Abstract

U‐Pb measurements of zircons from two composite plutons in the Maya Mountains of the Yucatan Block (Belize) give Late Silurian ages. Zircons from one of the five compositional phases of the Mountain Pine Ridge pluton yield an age of 418±3.6 Ma. A second compositional phase gives a minimum age of 404 Ma, and zircons from a third phase, although plagued with high common Pb, yield ages consistent with the other two. Zircons from one compositional phase of the Hummingbird‐Mullins River pluton indicate an age of about 410–420 Ma. These data demonstrate that two of the three Maya Mountains plutons residing among the strata of the Late Pennsylvanian through Permian Santa Rosa Group are older than that sedimentation. Although the third pluton was not dated, both the similarity of sedimentary facies patterns adjacent to it to those adjacent to one of the plutons dated as Late Silurian and a published single Rb‐Sr age of 428 ± 41 Ma suggest this third pluton also was emergent during Santa Rosa deposition. Thus the new U/Pb dates and other data suggest that all three Maya Mountains plutons pre‐date Late Carboniferous sedimentation and that none intrude the Santa Rosa Group. Although very uniform ages of about 230 Ma amongst all plutons, derived from abundant earlier dating by the K‐Ar system, led to the conclusion that intrusion mostly had occurred in the Late Triassic, the U‐Pb ages (obtained from the same sites as the K‐Ar dates) demonstrate that the K‐Ar ages do not derive from a Late Triassic intrusive episode.

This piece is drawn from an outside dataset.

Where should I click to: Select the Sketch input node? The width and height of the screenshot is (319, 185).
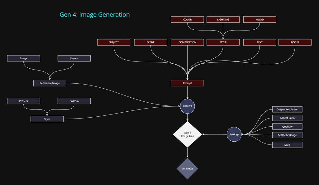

The K‐Ar dates probably are a signature of the rifting associated with Pangean breakup and formation of the Gulf of Mexico. In a reconstructed Pangea, the position of the Maya Mountains Late Silurian plutons suggests that the Late Silurian Acadian‐Caledonian orogen of eastern North America extended through the region of the future Gulf of Mexico. Finally, the U‐Pb ages of the Maya Mountains plutons are the same as those of a group of shocked zircons found in the Chicxulub impact structure and its fallout layer. The presence of these ages in both locations suggests that the Maya Mountains exposures may be representative of the basement of the Yucatan Block, hence of the basement impacted by the Chicxulub object.